Désormais, en application de cette nouvelle jurisprudence : Le salarié doit acquérir des droits à congés payés pendant les périodes d'arrêt de travail pour maladie non professionnelle. Le salarié victime d'un accident du travail ou d'une maladie professionnelle doit, pendant sa période d'arrêt de travail, acquérir des droits à congés payés sans que cette acquisition puisse être limitée à un an.
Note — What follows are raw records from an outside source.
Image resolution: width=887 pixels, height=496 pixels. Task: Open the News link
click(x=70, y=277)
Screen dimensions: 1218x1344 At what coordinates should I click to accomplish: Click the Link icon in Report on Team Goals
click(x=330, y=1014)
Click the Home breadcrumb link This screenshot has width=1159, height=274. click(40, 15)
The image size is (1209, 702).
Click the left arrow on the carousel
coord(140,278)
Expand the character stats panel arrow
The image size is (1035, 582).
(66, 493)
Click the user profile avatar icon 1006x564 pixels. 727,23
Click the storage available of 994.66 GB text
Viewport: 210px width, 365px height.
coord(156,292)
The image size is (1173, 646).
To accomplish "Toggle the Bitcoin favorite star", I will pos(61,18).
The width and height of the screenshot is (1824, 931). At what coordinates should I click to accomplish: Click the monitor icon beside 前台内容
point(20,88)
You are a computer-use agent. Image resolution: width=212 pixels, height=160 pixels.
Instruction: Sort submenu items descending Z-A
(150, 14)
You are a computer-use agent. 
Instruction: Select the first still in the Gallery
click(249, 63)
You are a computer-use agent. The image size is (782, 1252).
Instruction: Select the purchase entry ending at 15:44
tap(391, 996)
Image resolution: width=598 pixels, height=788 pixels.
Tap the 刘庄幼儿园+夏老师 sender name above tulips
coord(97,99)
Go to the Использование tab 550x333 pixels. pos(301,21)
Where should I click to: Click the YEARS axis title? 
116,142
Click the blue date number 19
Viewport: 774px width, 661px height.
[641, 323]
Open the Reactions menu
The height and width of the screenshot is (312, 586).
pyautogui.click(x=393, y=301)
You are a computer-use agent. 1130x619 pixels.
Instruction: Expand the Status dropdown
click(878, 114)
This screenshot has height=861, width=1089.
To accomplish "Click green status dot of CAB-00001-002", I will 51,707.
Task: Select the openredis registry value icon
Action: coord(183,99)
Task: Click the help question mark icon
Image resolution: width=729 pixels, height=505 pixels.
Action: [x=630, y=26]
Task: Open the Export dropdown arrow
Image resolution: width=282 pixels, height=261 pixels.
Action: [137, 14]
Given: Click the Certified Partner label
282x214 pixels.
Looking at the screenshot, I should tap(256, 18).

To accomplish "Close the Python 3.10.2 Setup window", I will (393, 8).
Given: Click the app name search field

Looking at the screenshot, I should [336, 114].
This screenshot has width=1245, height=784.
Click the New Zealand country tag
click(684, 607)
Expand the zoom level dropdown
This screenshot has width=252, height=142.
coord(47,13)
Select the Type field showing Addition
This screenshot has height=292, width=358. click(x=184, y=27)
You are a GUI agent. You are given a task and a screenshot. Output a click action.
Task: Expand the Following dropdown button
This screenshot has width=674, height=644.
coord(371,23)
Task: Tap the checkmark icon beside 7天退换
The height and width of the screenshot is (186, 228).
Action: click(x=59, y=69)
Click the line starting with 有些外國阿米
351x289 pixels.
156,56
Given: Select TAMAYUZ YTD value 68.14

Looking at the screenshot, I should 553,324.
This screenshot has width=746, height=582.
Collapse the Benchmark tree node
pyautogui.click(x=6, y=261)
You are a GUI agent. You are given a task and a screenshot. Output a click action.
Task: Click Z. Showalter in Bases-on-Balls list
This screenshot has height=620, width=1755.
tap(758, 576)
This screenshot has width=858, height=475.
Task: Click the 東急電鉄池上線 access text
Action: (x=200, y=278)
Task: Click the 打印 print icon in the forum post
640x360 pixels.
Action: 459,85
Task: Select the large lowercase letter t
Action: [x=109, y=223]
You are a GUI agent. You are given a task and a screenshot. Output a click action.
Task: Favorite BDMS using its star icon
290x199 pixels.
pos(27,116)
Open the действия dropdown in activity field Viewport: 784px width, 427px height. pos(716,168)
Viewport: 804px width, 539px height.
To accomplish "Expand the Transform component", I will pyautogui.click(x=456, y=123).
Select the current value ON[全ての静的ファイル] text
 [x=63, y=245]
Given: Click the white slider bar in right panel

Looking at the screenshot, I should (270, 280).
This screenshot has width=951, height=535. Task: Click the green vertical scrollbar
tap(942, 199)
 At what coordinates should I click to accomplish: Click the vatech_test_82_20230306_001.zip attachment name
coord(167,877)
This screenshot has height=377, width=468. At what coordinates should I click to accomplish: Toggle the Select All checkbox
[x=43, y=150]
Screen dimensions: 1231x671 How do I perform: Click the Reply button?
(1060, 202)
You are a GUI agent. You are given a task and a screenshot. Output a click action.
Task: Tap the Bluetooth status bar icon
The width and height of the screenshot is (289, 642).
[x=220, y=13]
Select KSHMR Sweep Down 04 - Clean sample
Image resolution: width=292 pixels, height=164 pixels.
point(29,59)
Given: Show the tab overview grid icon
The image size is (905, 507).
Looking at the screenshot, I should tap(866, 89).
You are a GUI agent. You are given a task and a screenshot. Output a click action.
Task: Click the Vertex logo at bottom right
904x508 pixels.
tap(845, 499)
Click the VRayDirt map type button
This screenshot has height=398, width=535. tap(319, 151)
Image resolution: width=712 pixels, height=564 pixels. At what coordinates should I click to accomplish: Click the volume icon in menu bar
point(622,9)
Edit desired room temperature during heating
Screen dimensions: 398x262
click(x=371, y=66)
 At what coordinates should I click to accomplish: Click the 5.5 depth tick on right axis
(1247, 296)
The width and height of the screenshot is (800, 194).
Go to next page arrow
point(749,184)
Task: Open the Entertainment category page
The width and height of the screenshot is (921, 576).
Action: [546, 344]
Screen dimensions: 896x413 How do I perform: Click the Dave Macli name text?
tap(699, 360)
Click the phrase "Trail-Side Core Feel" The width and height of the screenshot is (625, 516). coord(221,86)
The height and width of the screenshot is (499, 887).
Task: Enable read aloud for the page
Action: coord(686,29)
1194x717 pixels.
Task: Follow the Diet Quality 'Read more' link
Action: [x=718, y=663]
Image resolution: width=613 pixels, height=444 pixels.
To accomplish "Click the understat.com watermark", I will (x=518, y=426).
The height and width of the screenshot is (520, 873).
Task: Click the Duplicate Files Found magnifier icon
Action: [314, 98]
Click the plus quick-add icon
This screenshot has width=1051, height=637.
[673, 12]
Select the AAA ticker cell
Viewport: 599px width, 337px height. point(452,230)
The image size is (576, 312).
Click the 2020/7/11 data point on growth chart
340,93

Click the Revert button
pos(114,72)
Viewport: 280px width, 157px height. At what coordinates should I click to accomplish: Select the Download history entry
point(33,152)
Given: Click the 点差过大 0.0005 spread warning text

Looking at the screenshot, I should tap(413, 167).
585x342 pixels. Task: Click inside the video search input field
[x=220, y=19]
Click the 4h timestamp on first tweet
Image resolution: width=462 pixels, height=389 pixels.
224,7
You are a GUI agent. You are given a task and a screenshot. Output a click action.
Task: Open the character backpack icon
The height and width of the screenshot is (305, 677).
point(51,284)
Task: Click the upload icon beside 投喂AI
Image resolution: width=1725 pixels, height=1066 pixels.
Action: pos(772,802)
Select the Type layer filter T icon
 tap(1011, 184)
Les incidences de cette évolution de position de la Cour de cassation

À la suite de cette évolution de la position de la Cour de cassation, les employeurs doivent donc faire évoluer, sans délai, leurs pratiques pour l'avenir. Une interrogation demeure toutefois sur la possibilité pour le salarié de conserver, de manière indéfinie, ses droits acquis à congés payés lorsqu'il ne peut pas effectivement les prendre du fait de sa maladie. Par exemple, est-ce qu'un salarié qui serait absent pour maladie pendant plusieurs années pourrait ainsi cumuler des droits à congés payés pour l'ensemble de cette période d'absence (ce qui lui permettrait ensuite de reprendre son activité avec un solde de congés payés particulièrement important) ? Ne peut-on, quand même, considérer qu'au bout d'un certain délai les droits acquis non pris sont perdus (afin que le compteur des jours de congés payés à prendre soit, à un moment donné, bloqué) ?

Il est désormais admis que les droits à congés payés qui n'ont pas pu être pris en raison d'un arrêt maladie puissent être reportés sur la période suivante. Pour autant, nous pensons que ce report doit pouvoir être limité dans le temps.Il serait cependant opportun que le législateur intervienne rapidement pour modifier les dispositions du code du travail afin de les mettre, enfin, en conformité avec le droit européen.

Le législateur pourrait ainsi profiter de cette mise en conformité pour limiter expressément, dans le temps, la faculté de report des éventuels congés n'ayant pas pu être pris par le salarié du fait de ses arrêts de travail. Cela éviterait l'aberration qu'un salarié absent 3 ans pour maladie puisse, à son retour dans l'entreprise, totaliser plus de 90 jours ouvrables de congés payés à prendre.

Jean-Jacques FOURNIER, avocat associé, spécialisé en en droit de la sécurité sociale et de la protection sociale au sein du cabinet Oren Avocats dont l'activité est dédiée à l'accompagnement des entreprises en droit social.